Rewrite the lines from the one containing "Task: Select the Heikin study icon" through the one containing "(x=733, y=25)", substituting "section title" for "step heading" and keeping everything else unchanged. Leave the pictures out.
# # # # # # #
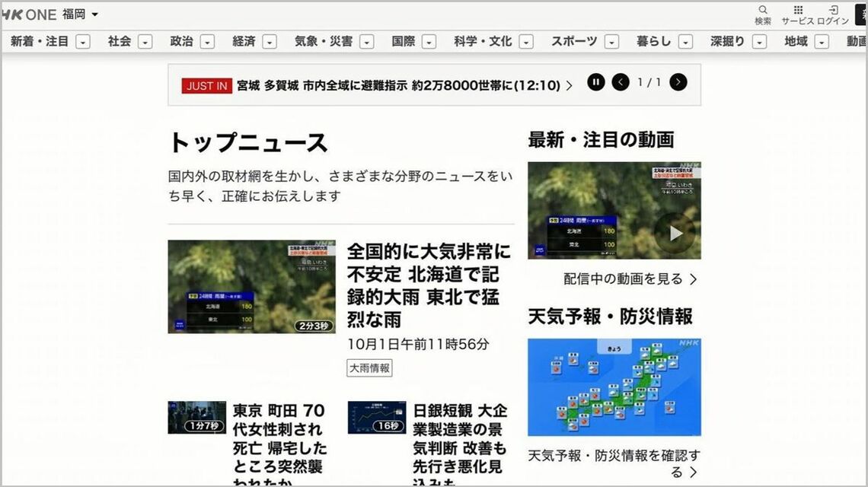Open the weather forecast map of Japan
The image size is (868, 487).
[x=614, y=387]
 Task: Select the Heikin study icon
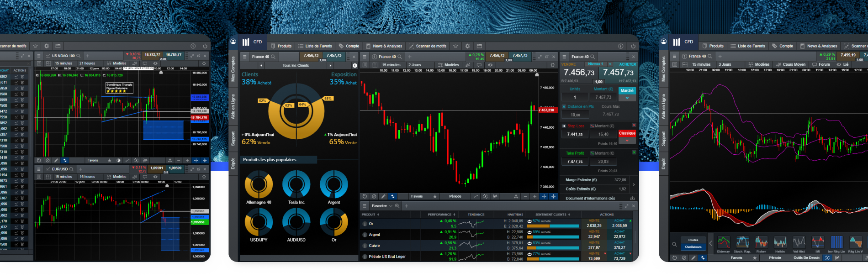pyautogui.click(x=780, y=242)
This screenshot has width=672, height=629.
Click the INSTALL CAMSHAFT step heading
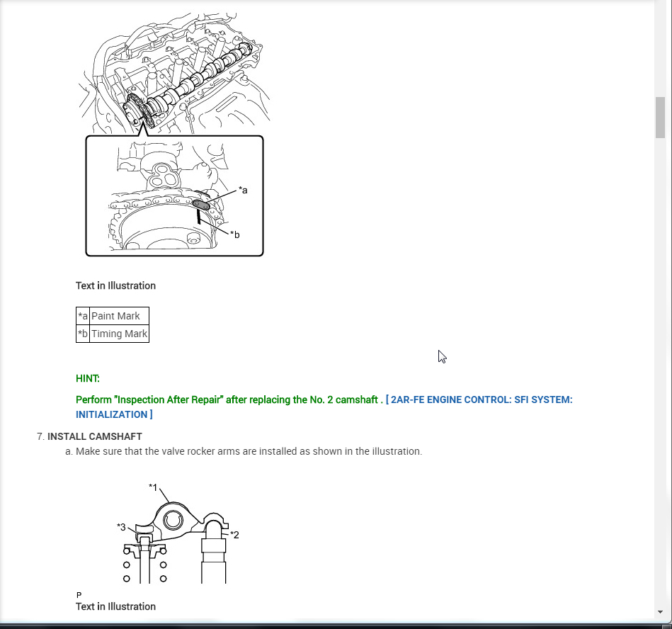coord(95,436)
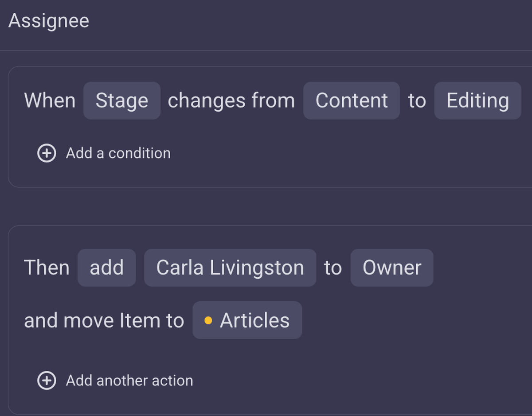Viewport: 532px width, 416px height.
Task: Click the plus icon beside Add a condition
Action: point(46,153)
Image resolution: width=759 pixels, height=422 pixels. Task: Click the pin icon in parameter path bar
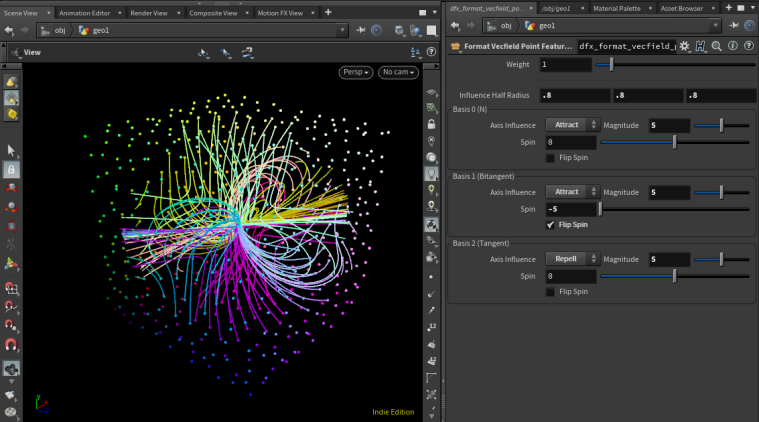(x=733, y=25)
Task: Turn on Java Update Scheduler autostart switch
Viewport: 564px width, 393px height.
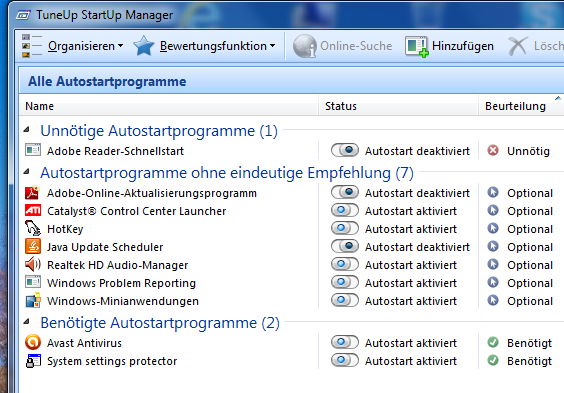Action: coord(345,246)
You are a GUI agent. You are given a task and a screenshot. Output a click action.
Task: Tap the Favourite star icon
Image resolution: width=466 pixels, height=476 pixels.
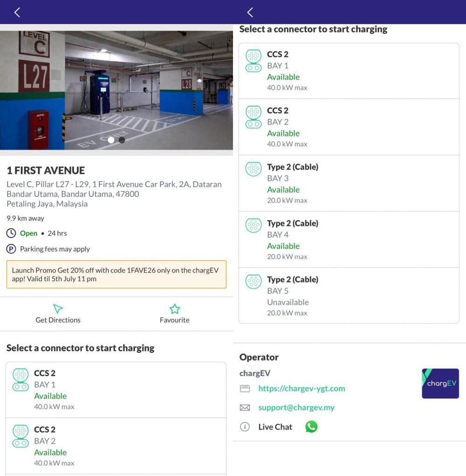(175, 309)
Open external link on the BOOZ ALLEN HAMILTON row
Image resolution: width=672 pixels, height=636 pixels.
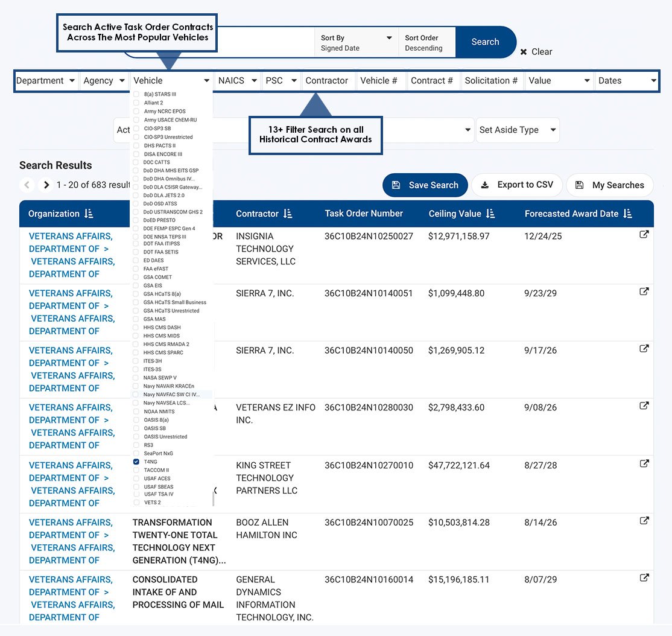[x=644, y=520]
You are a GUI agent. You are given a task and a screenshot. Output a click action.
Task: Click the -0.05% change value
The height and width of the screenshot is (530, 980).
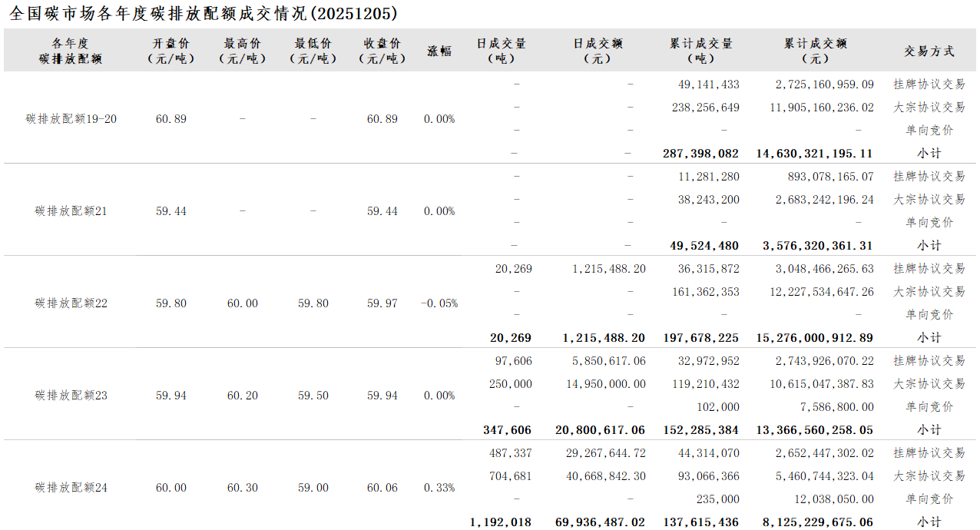439,303
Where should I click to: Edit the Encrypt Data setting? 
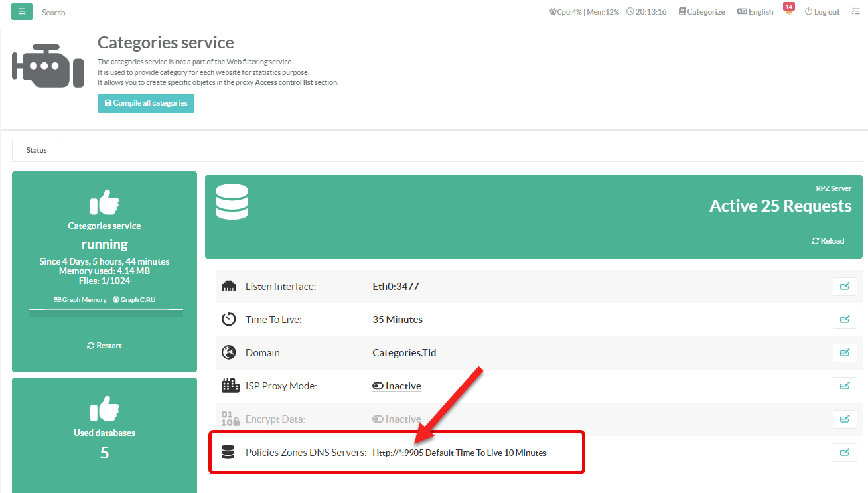click(x=844, y=419)
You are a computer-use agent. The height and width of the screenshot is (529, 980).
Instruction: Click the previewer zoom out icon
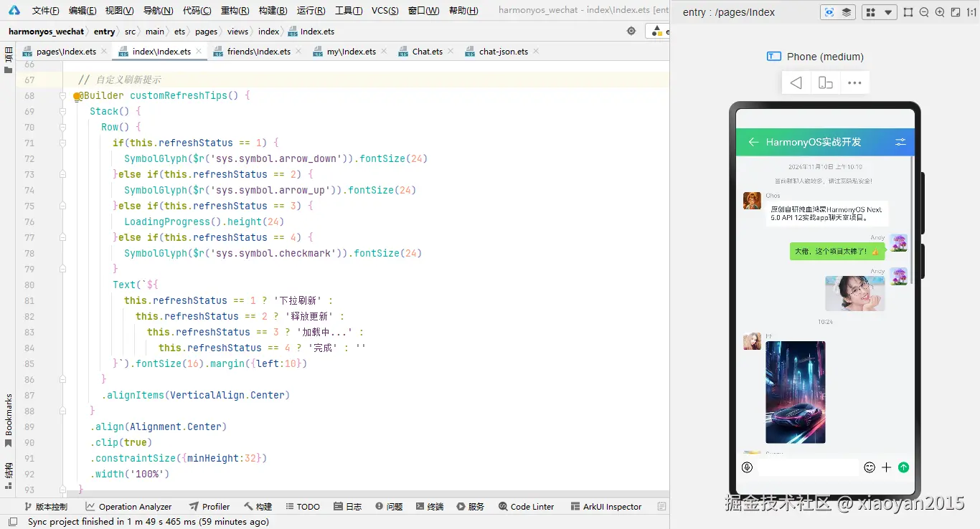[924, 12]
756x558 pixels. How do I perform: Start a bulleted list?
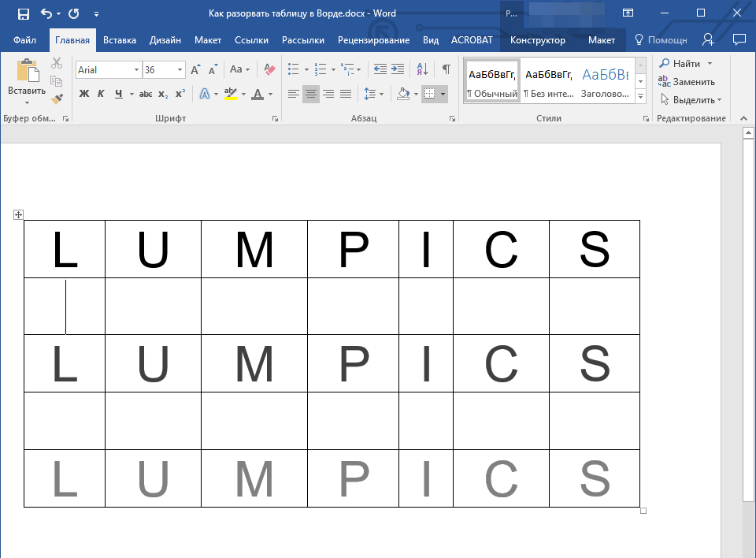(x=293, y=69)
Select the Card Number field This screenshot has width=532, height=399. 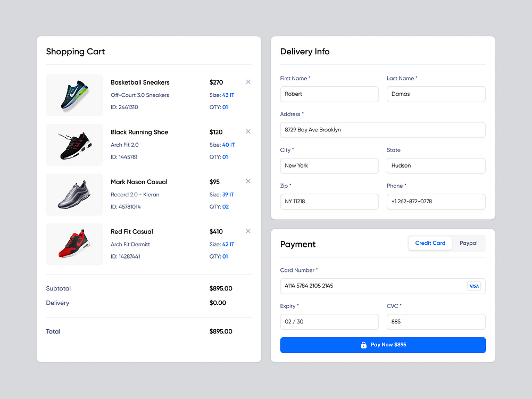[x=372, y=286]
# # # # # # #
## ANSWER TO THE PROBLEM
 Task: Select the Heikin study icon
pyautogui.click(x=780, y=242)
This screenshot has width=672, height=629.
Click the INSTALL CAMSHAFT section title
coord(95,436)
Viewport: 532px width, 416px height.
Task: Click the plus icon beside Add a condition
Action: point(46,153)
Image resolution: width=759 pixels, height=422 pixels. Task: Click the pin icon in parameter path bar
(x=733, y=25)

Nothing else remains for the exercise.